→ **Short task**
Rewrite all of the records below, replacing every instance of "Where should I click to" with "Where do I need to click to" and keeping everything else the same.

Records for processing start

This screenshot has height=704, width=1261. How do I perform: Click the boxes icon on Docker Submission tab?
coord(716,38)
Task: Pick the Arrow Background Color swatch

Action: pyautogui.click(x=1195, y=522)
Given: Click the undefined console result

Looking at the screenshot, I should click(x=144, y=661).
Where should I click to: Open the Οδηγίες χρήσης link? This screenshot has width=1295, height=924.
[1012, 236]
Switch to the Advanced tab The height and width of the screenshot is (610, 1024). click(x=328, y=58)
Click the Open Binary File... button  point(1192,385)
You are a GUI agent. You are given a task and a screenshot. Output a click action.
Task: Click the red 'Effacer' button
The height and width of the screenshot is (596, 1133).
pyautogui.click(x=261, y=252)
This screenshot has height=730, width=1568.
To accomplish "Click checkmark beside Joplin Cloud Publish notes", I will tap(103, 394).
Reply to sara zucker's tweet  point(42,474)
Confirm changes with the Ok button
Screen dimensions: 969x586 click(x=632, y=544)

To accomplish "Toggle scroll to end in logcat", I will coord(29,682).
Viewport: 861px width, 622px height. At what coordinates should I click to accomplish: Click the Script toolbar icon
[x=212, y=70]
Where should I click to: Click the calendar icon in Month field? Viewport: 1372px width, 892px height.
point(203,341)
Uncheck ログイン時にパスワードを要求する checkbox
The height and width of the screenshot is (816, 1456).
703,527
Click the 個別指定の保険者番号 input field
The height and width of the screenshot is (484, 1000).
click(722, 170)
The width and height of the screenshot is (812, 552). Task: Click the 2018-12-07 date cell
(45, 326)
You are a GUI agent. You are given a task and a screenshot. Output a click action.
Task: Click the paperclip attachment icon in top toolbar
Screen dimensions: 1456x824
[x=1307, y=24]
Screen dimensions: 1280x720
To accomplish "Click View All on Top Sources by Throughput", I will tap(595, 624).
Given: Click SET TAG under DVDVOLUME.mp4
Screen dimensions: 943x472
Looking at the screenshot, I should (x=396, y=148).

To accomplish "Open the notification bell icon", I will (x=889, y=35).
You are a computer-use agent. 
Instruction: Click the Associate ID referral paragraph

Records for processing end

→ **Response below**
This screenshot has height=704, width=1261. How do I perform: Click the boxes icon on Docker Submission tab?
coord(716,38)
Task: Pick the Arrow Background Color swatch

Action: pyautogui.click(x=1195, y=522)
Given: Click the undefined console result

Looking at the screenshot, I should click(x=144, y=661).
Where do I need to click to: Open the Οδηγίες χρήσης link? This screenshot has width=1295, height=924.
[1012, 236]
Switch to the Advanced tab The height and width of the screenshot is (610, 1024). click(x=328, y=58)
Click the Open Binary File... button  point(1192,385)
You are a GUI agent. You are given a task and a screenshot. Output a click action.
Task: Click the red 'Effacer' button
The height and width of the screenshot is (596, 1133).
pyautogui.click(x=261, y=252)
This screenshot has height=730, width=1568.
To accomplish "Click checkmark beside Joplin Cloud Publish notes", I will tap(103, 394).
Reply to sara zucker's tweet  point(42,474)
Confirm changes with the Ok button
Screen dimensions: 969x586 click(x=632, y=544)

To accomplish "Toggle scroll to end in logcat", I will coord(29,682).
Viewport: 861px width, 622px height. At what coordinates should I click to accomplish: Click the Script toolbar icon
[x=212, y=70]
Where do I need to click to: Click the calendar icon in Month field? Viewport: 1372px width, 892px height.
point(203,341)
Uncheck ログイン時にパスワードを要求する checkbox
The height and width of the screenshot is (816, 1456).
703,527
Click the 個別指定の保険者番号 input field
The height and width of the screenshot is (484, 1000).
click(722, 170)
The width and height of the screenshot is (812, 552). Task: Click the 2018-12-07 date cell
(45, 326)
You are a GUI agent. You are given a task and a screenshot. Output a click action.
Task: Click the paperclip attachment icon in top toolbar
Screen dimensions: 1456x824
[x=1307, y=24]
Screen dimensions: 1280x720
To accomplish "Click View All on Top Sources by Throughput", I will tap(595, 624).
Given: Click SET TAG under DVDVOLUME.mp4
Screen dimensions: 943x472
Looking at the screenshot, I should (x=396, y=148).

To accomplish "Open the notification bell icon", I will (x=889, y=35).
You are a computer-use agent. 
Instruction: Click the Associate ID referral paragraph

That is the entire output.